## Text excerpt:
* BEGIN *
Then I stopped wanting to do that. It seemed indecorous to air my dirty laundry here, unfair to X, who had no means of response. And then, things sort of became okay between us, civil and cooperative, and I feel like it's my duty as AJ's father not to bash his mother, since I never do it in his presence.

Which is why I probably have 30 unpublished posts sitting around from the past year or so. Emotions I needed to get out of my bloodstream, but, somewhere between "Once upon a time..." and Publish Post, I lost the nerve to put it out there. Or, like in recent instances, I've decided against posting because of what the rant would say about me.

I have a very base reaction to X's upcoming wedding. I'm not proud of it. And it's separate from me being her partner in co-parenting AJ. I'm careful not to let my distaste bleed into his life. But seriously, how can people get so fucking worked up about a wedding when the two people involved have absolutely no regard for the institution of marriage? I've been to a few weddings in my life and I don't recall the passages where the Reverend says "Cheat on your husband" and "Sleep with married women." Maybe those are in them new-fangled, hippy vows I've been hearing so much about.

You might think someone with my track record (oh-for-two!) would be cynical about marriage. I am not. Quite the opposite. I have this superior streak and weddings are a celebration and these two people have NO RIGHT to be celebrated and, to quote the immortal H.G. "Buzz" Bizzinger, "It pisses the shit out of me."

*

So yeah, I think about it, the contrived photos and the pomp and the smiling faces and I find it surreal, out-of-body, like those early mornings at KNX. At the same time, I realize my reaction is infantile, a petty response to something well out of my hands for a long time now and that I should embrace my own life, the positive aspects and my own path. Probably the way to go.

Sunday, January 18, 2009

Mash

Anybody top Emet's score at Fantasy Sports Live on Championship Sunday?


I'm guessing no. Nobody did in the contest I lost (and I rang up a respectable 138 on the day, for 5th). By my count, she had every player who scored a TD on the day except for Tim Hightower (though she had Warner, obv.) and Troy Polamalu (but +2 for the INT with the PIT defense). That's pretty much "flooding the zone."

She texted me Sunday morning for advice, but I offered her only one (unnecessary) tip: Larry. Fitz. Gerald.

Anyways...just wanted to note for posterity that, on Jan. 18, 2008, a girl is better than you at Fantasy Football.

Friday, January 16, 2009

I Beseach You

I don't ask for much. But I need you to do this for me. I need to to pass along the word to everyone you know. I promise--PROMISE!--this will be a good thing. You have no idea. Really. This fucking show is SO good.

Friday Night Lights is amazing. Is it the greatest show on TV? I don't know. It's the one I most look forward to watching every week and, "Bret Michael's "Rock of Love Bus" as a notable exception, I have impeccable taste in television.

Let me tell you what sets this show apart: Kyle Chandler and Connie Britton. Chandler is Eric Taylor, coach of the Dillon Panthers High School Football team. Britton is his wife, Tami, principal of the school. The relationship between the two is the likes of which you've never seen on the small screen before. So many programs rely on tired stereotypes to depict parental interaction: the Dad is oblivious, and idiot even, and the Mom is the one who keeps everything together and provides the object lessons. Or, marriages are fodder for deception.
* END *
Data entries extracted
* BEGIN *
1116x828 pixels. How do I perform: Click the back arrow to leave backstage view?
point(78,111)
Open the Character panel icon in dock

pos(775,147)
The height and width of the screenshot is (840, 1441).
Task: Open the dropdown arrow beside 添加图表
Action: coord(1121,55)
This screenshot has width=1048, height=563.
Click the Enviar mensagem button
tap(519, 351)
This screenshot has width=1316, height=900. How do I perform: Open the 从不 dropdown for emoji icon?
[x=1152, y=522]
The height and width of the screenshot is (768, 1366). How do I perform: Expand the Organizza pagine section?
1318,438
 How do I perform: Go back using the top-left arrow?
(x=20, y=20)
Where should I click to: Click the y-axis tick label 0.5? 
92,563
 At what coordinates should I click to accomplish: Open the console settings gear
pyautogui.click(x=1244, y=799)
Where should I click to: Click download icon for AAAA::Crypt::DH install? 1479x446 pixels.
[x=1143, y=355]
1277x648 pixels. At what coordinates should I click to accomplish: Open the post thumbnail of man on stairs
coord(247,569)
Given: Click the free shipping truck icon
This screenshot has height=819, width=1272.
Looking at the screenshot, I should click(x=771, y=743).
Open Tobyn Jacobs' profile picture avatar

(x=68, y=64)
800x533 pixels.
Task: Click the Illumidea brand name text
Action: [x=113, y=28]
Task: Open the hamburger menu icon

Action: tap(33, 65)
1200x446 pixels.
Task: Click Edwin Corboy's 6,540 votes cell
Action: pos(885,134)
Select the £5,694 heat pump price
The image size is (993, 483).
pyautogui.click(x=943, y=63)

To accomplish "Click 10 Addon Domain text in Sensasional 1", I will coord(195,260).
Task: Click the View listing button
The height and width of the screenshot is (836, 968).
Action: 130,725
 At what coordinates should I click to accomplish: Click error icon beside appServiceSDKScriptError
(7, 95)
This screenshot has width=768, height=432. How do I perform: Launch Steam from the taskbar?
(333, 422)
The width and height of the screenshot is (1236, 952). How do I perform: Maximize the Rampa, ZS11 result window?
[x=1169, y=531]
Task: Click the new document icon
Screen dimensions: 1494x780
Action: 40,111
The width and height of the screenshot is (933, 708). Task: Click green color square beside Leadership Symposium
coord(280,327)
* END *
## Objectives:
[1] Please echo part of the blog excerpt word for word, beginning at the words that have "I'm guessing no." and stopping after "at Fantasy Football.".
[2] In the blog excerpt, list every person, real or fictional, who is named in the paragraph that begins "Let me tell you what sets this show apart".

## Results in order:
[1]
I'm guessing no. Nobody did in the contest I lost (and I rang up a respectable 138 on the day, for 5th). By my count, she had every player who scored a TD on the day except for Tim Hightower (though she had Warner, obv.) and Troy Polamalu (but +2 for the INT with the PIT defense). That's pretty much "flooding the zone."

She texted me Sunday morning for advice, but I offered her only one (unnecessary) tip: Larry. Fitz. Gerald.

Anyways...just wanted to note for posterity that, on Jan. 18, 2008, a girl is better than you at Fantasy Football.

[2] Kyle Chandler, Connie Britton, Eric Taylor, Tami